So why not getting straight into an example which I am sure will clarify the whole thing. Say you have for example a physical server farm comprised of 60 physical servers. You are going to virtualize 55 of these 60 (this can be for multiple reasons). Of these 55 servers, 45 are going to be 1 vCPU virtual machines (this can be either because they were already 1 pCPU servers or because they were SMP servers but the resource utilization is so low that you can afford to migrate them into a 1 vCPU sand-box). 10 of the 55 are going to be 2 vCPU virtual machines.

So let's do some math. The total amount of vCPU's that you are going to activate is 45 x 1 vCPU + 10 x 2 vCPU = 45 vCPU + 20 vCPU = 65 vCPU's

Let's now try to see how many cores you need to support this workload applying the first rule of thumb: 65 vCPU / 3 = 22 cores (rounded). Consider that I wanted to be even more conservative and based on the generic "3 to 5 vCPU per core" I wanted to take the more conservative 3 vCPU per core. If I wanted to be more aggressive I would have used 5 vCPU per core so the math would have been 65 vCPU / 5 = 13 cores. This might be possible but we want to be conservative in such an "educated guess" so I would stick on the 22 cores.

Now, given that quad-core CPU's are widely available, we will calculate the number of actual "CPU packages" that we need to support this virtual infrastructure: 22 cores / 4 cores = 6 CPU packages (rounded). In terms of memory we would need 22 cores * 4GB = 88GB of memory. Again here we have taken a very conservative approach using 4GB per core Vs 2GB per core (see above rule of thumb #2).

So in the end you can assume that in order to support your new 55 virtual servers above you need 6 CPU packages with a total of (roughly) 88GB of memory. Mapping this exercise to actual physical systems is not that difficult: most likely you might want to use 3 x dual-socket rack based systems or blade systems with 2 x quad-core CPU's and around 32GB of memory.
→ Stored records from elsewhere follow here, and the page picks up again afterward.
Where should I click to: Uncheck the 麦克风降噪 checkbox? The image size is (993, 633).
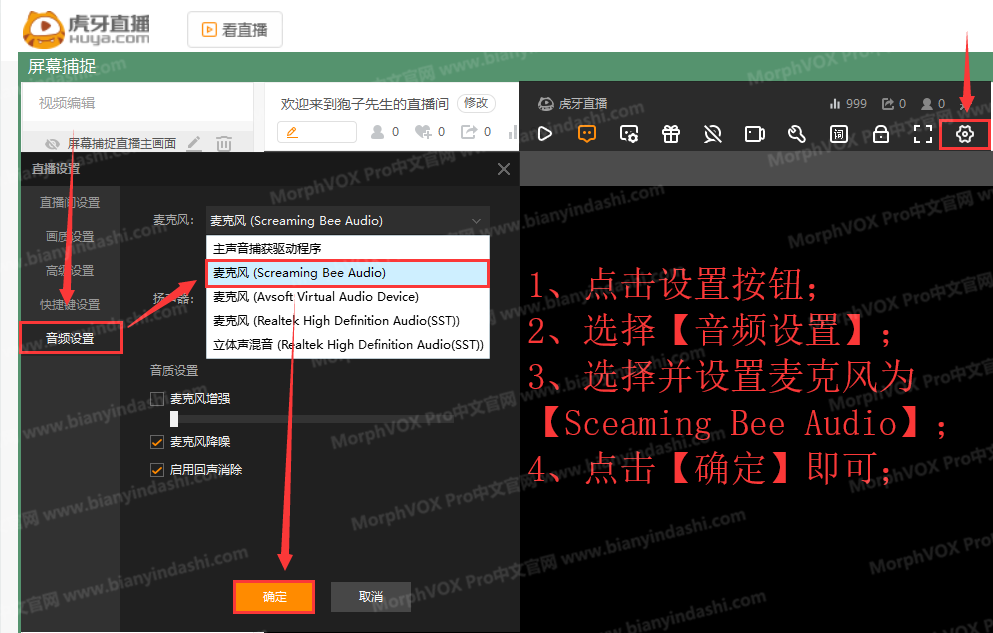(157, 441)
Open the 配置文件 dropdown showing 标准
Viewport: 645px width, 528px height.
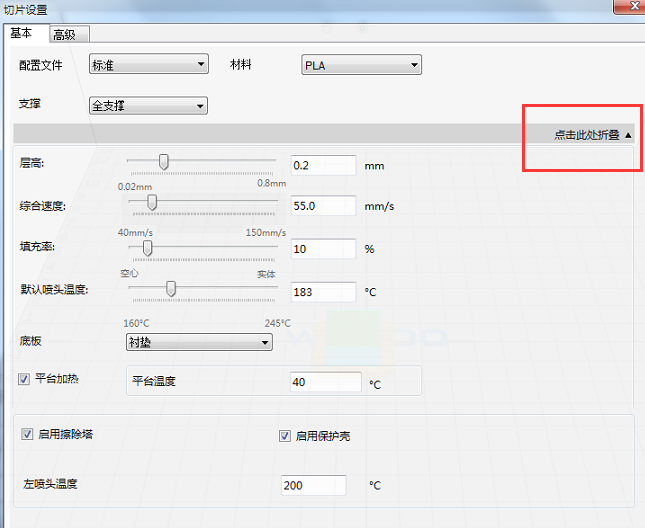pos(148,65)
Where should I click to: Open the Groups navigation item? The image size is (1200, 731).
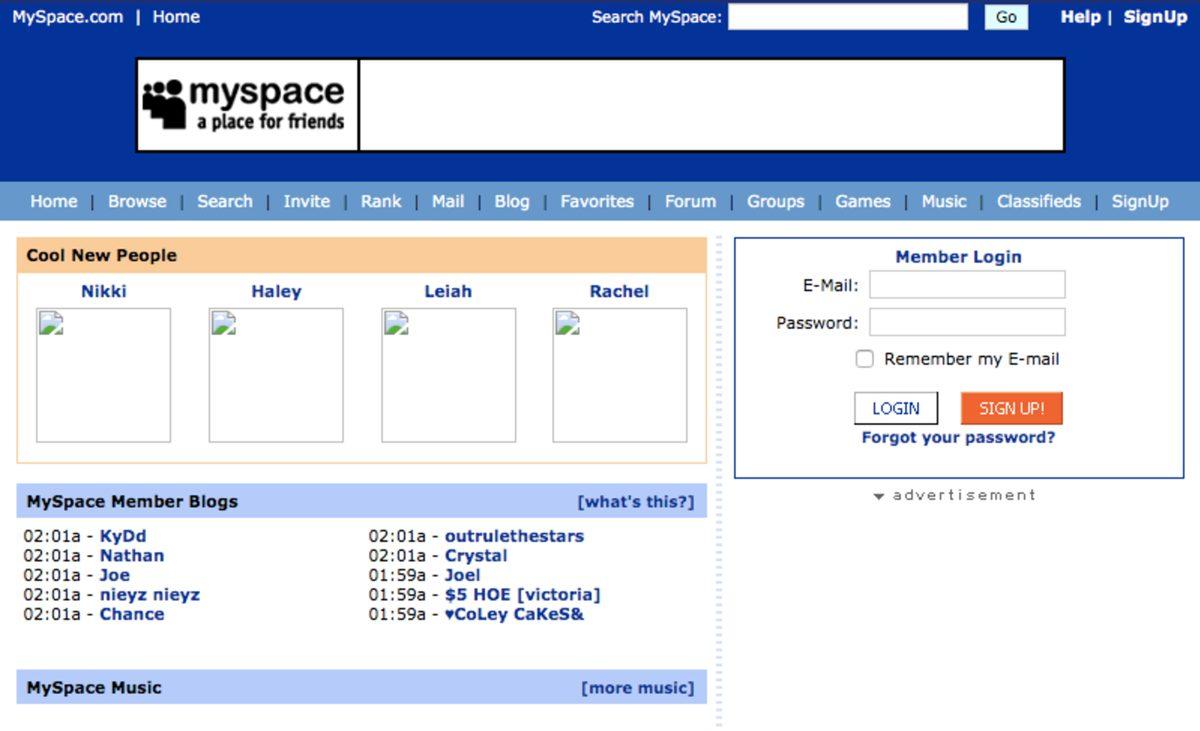(775, 201)
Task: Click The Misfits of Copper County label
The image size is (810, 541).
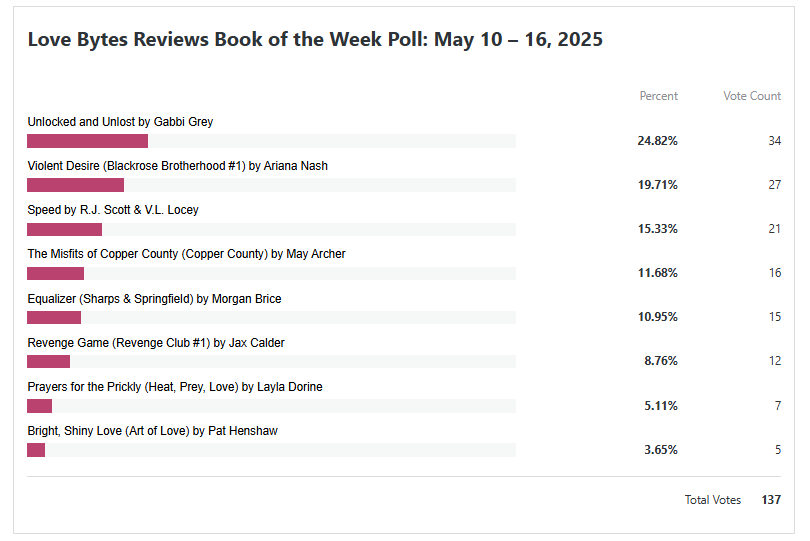Action: pos(186,254)
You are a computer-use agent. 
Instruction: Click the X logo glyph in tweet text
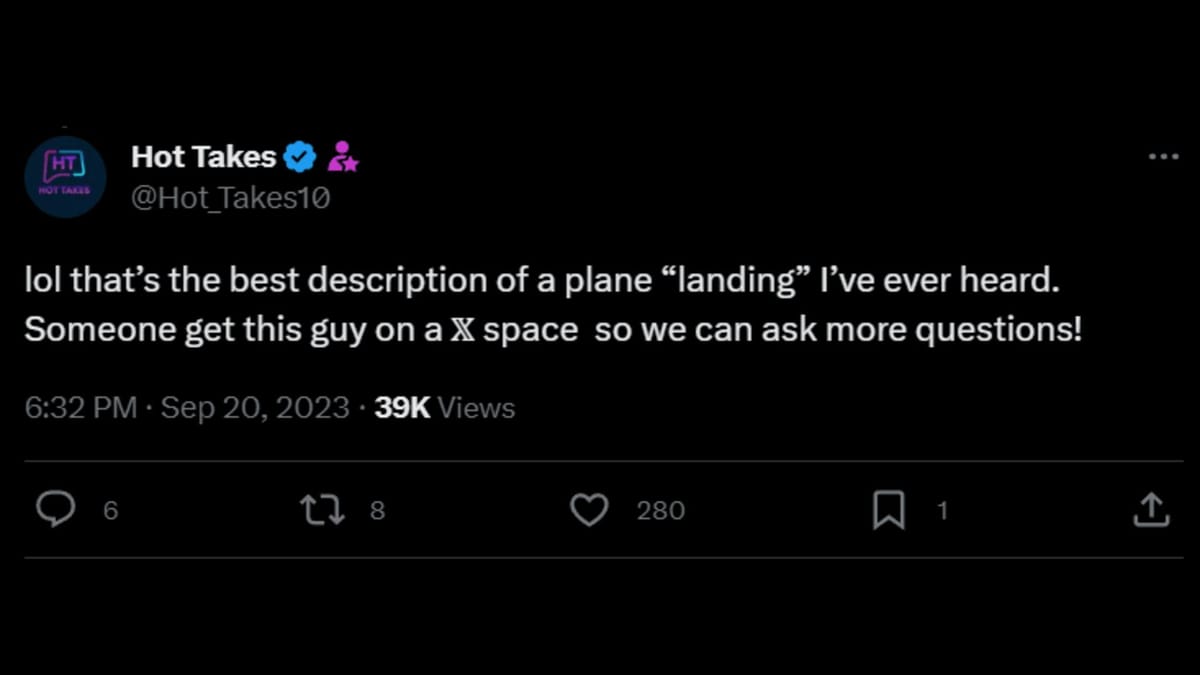tap(462, 330)
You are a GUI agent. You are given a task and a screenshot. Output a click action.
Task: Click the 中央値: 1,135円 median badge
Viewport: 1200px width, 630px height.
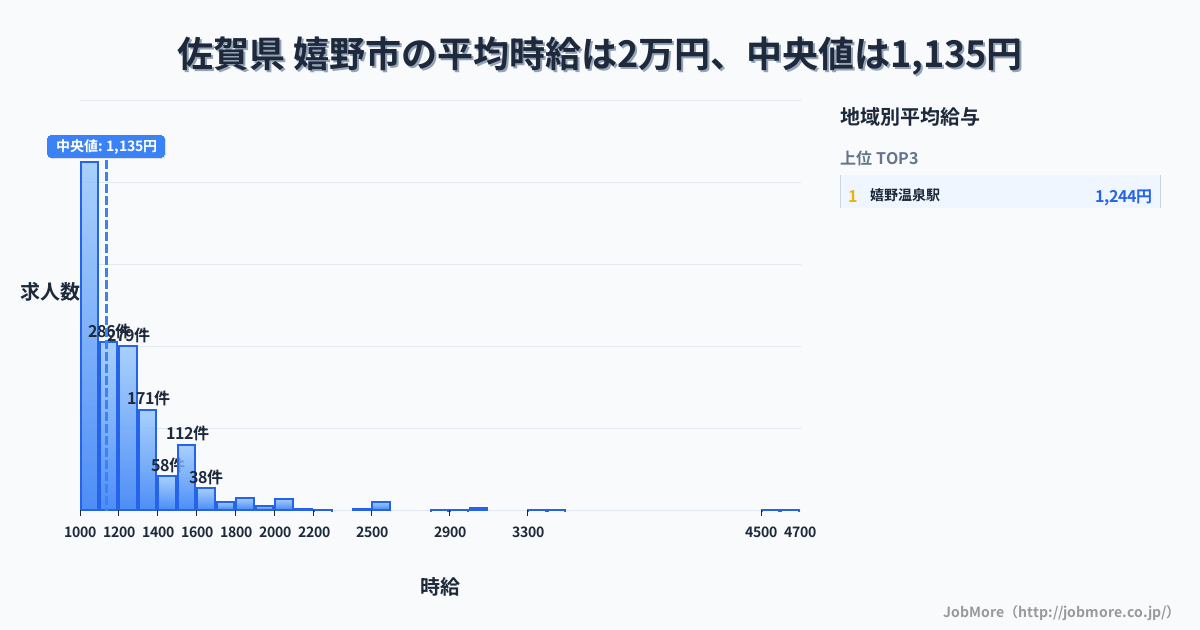click(x=106, y=146)
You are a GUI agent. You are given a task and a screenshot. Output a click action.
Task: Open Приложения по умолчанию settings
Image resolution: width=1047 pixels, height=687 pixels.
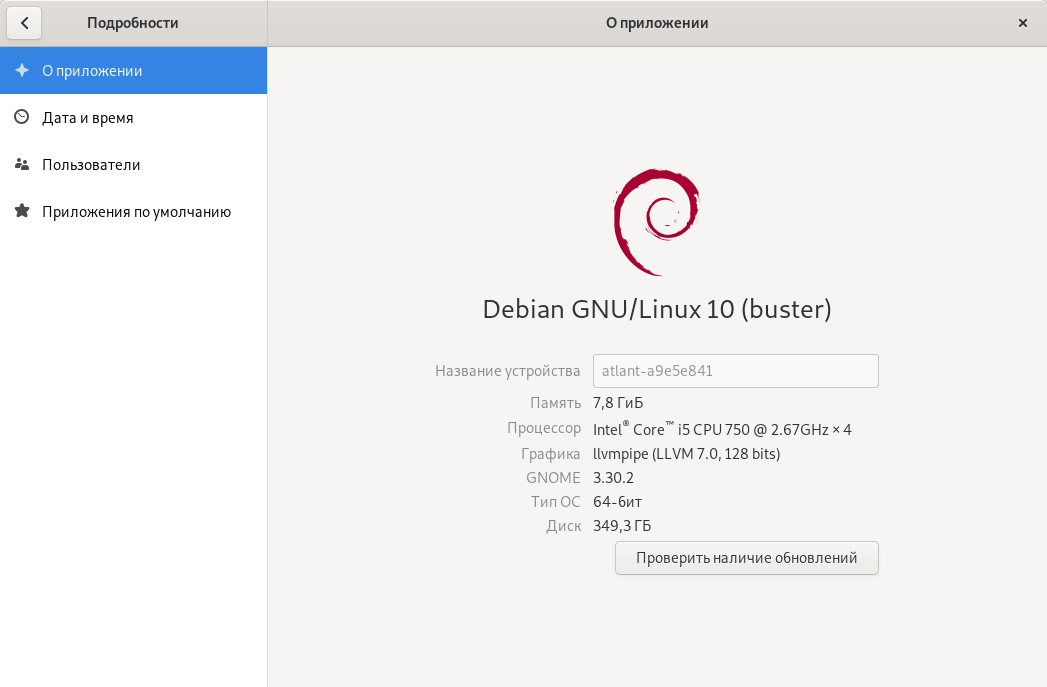click(136, 212)
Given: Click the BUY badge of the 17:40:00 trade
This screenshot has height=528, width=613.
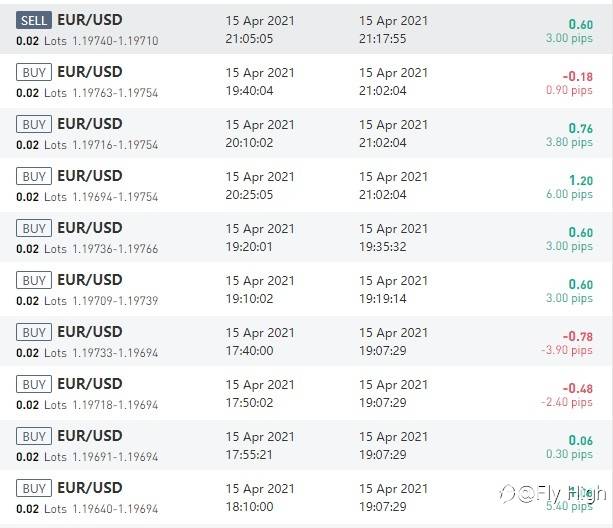Looking at the screenshot, I should pyautogui.click(x=34, y=333).
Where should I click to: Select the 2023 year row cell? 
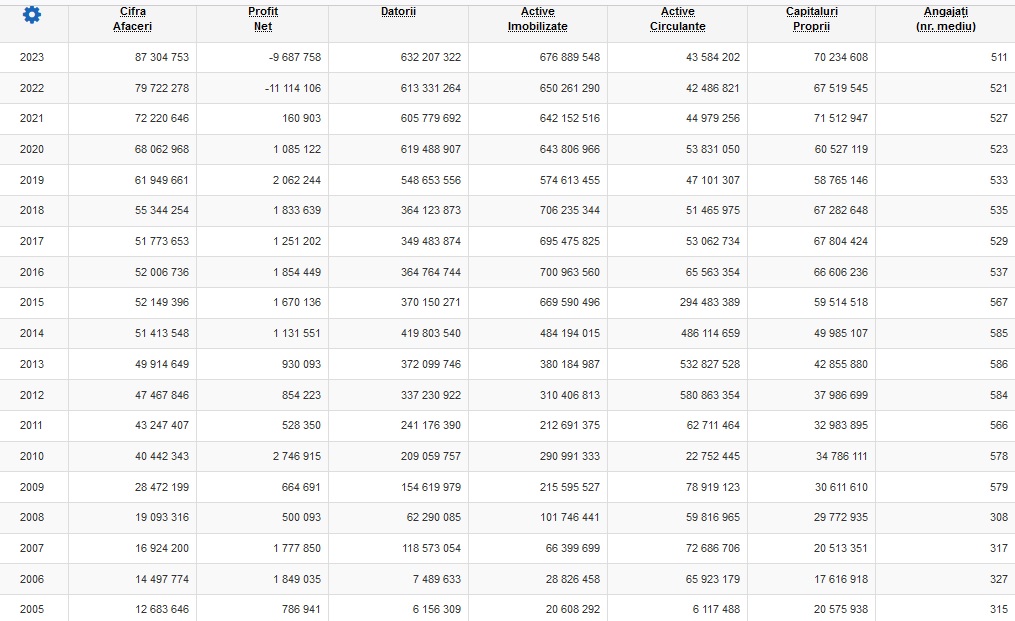click(x=32, y=57)
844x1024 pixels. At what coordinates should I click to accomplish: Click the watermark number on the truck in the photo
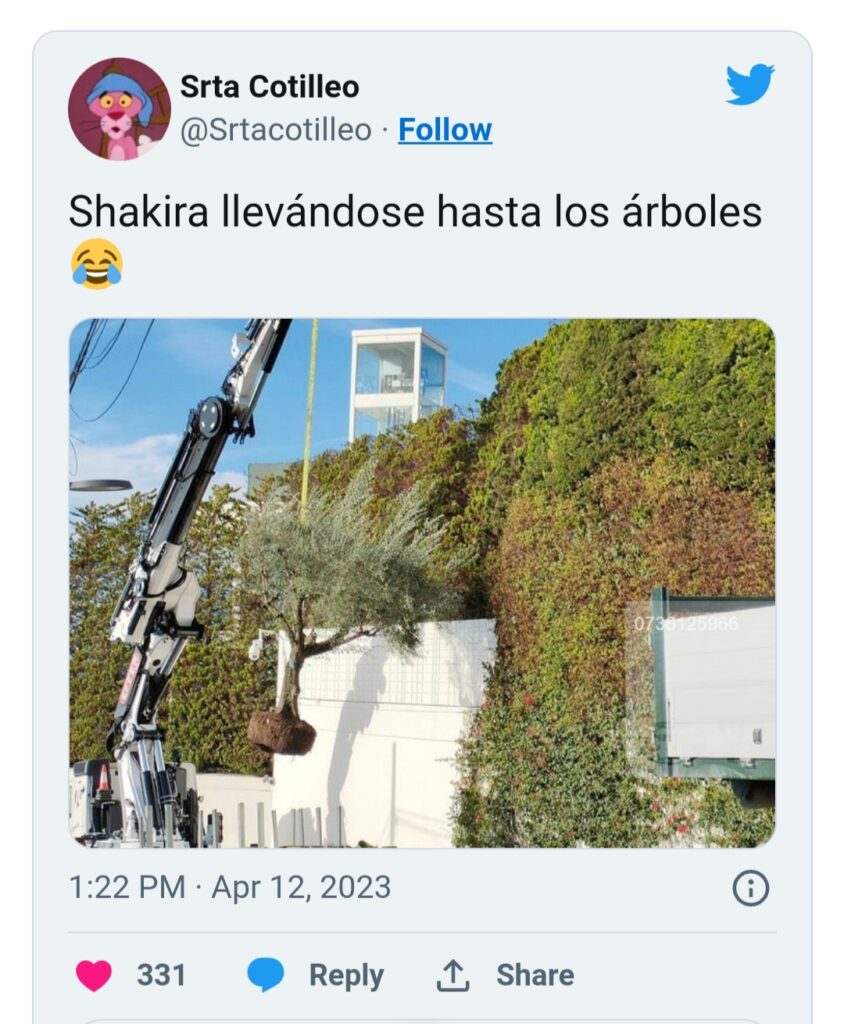686,624

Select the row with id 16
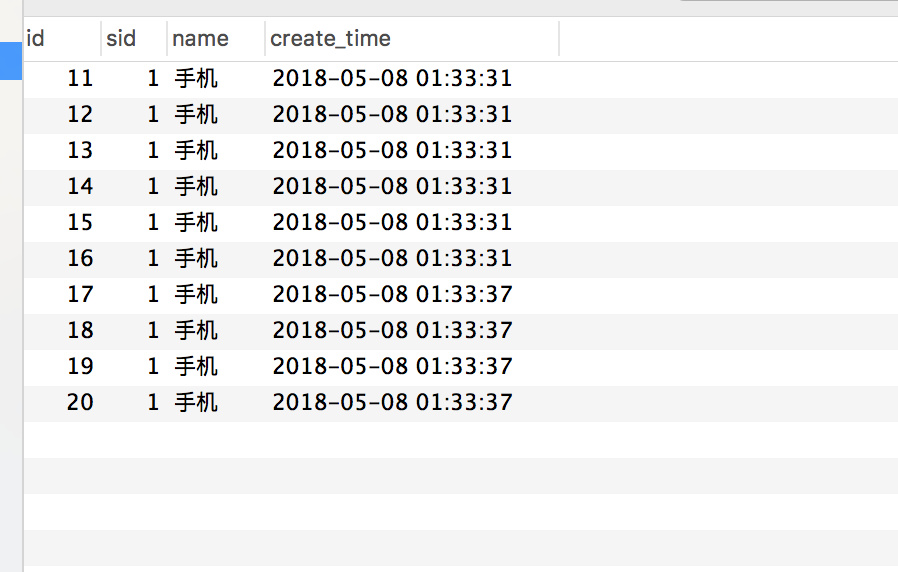[x=461, y=259]
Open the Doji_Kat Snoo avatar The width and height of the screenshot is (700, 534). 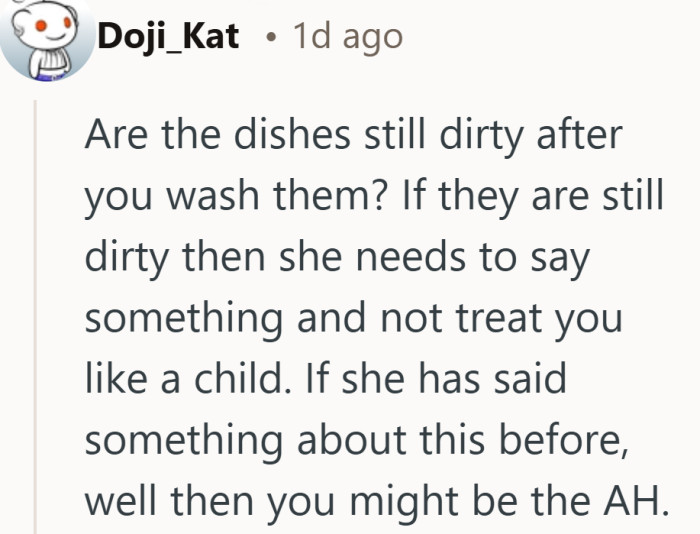(x=47, y=38)
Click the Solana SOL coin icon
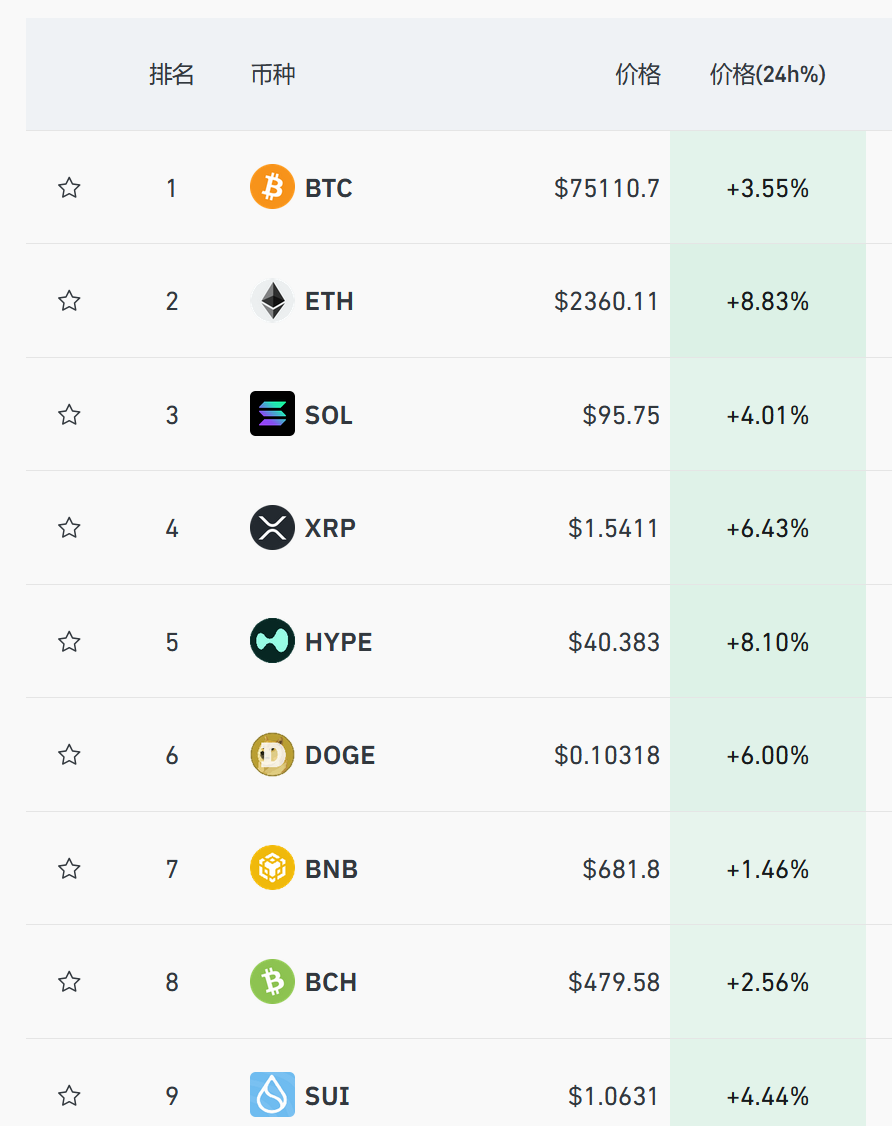This screenshot has width=892, height=1126. tap(272, 414)
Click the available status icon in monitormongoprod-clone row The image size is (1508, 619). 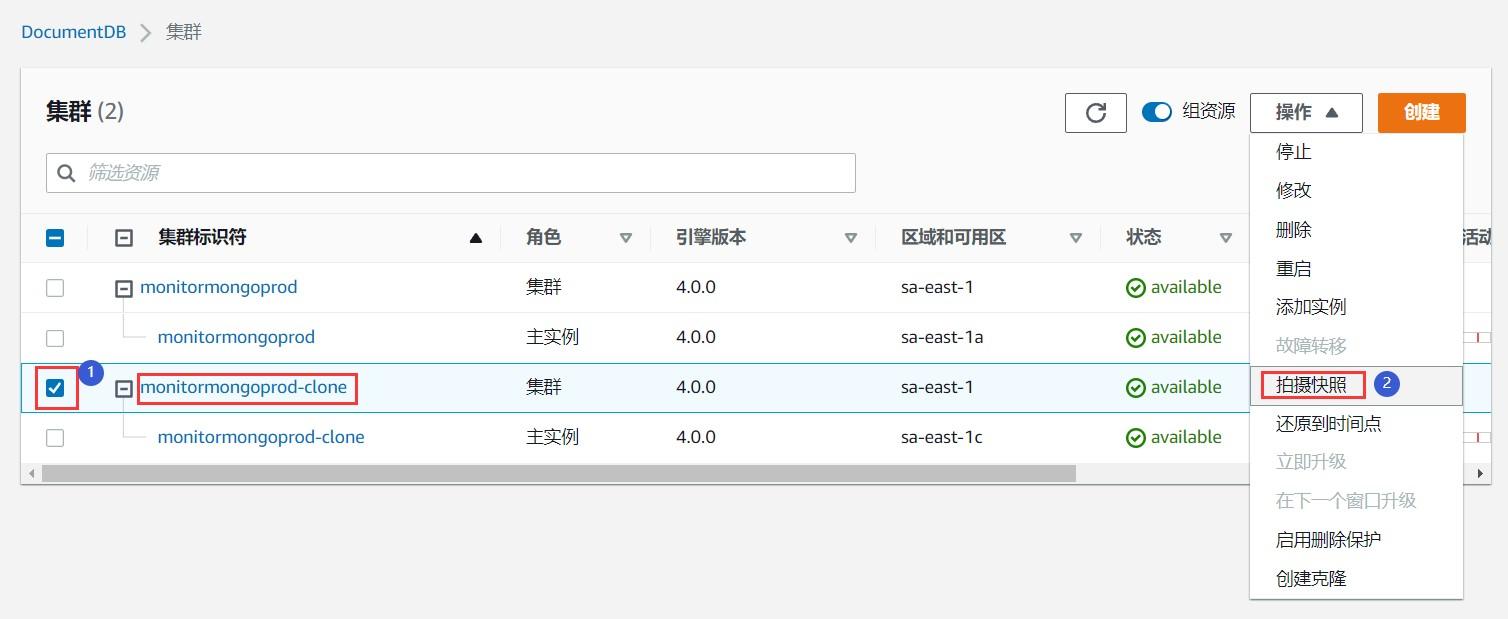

A word of caution should be mentioned for the memory configuration. This methodology requires a bit of "business sense" and the numbers should not be treated as a given; for example due to high memory costs it might be even possible (and cheaper) to buy 4 x dual-socket rack / blade systems with 24GB or even 16GB in each. 16GB per each of the 4 systems is 64GB of memory which is anyway certainly above the original thought if we were to use a slightly more aggressive formula with 2GB of memory per core (22 cores * 2 GB = 44GB).

Another point of attention is the CPU "sku" (or model) to be used. There is typically a wide range of processor models within a given family (for example within the Intel 53xx family or the Intel 73xx family). There is usually also a big price fluctuation between the low(est)-end model and the high(est)-end model within the same family. Given the nature of this methodology it would be difficult to suggest the right model to be used for a specific scenario but a good business/technical practice would be to use the "n-1" or "n-2" models with "n" being the high-end sku. Usually the high-end model is optimal for "raw performance" while the n-1 and n-2 sku's are optimal for "price/performance" metrics.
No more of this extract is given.